◆ Data provided
▶
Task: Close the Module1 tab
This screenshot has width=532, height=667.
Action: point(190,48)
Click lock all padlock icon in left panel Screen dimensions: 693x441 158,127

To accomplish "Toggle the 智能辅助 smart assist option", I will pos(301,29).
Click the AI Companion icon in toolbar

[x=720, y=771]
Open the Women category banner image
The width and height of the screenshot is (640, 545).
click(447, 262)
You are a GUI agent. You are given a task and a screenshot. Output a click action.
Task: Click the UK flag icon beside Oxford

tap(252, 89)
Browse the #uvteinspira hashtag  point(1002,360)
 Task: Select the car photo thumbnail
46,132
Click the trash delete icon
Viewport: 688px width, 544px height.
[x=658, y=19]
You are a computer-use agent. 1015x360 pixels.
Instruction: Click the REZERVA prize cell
◀
◆ Task details
Having located the line containing "Task: Click the UK flag icon beside Oxford", set it down along with every line after it through the end of the data, reproducing each exactly.

◆ The answer
Task: Click the UK flag icon beside Oxford

tap(252, 89)
Browse the #uvteinspira hashtag  point(1002,360)
 Task: Select the car photo thumbnail
46,132
Click the trash delete icon
Viewport: 688px width, 544px height.
[x=658, y=19]
You are a computer-use agent. 1015x360 pixels.
Instruction: Click the REZERVA prize cell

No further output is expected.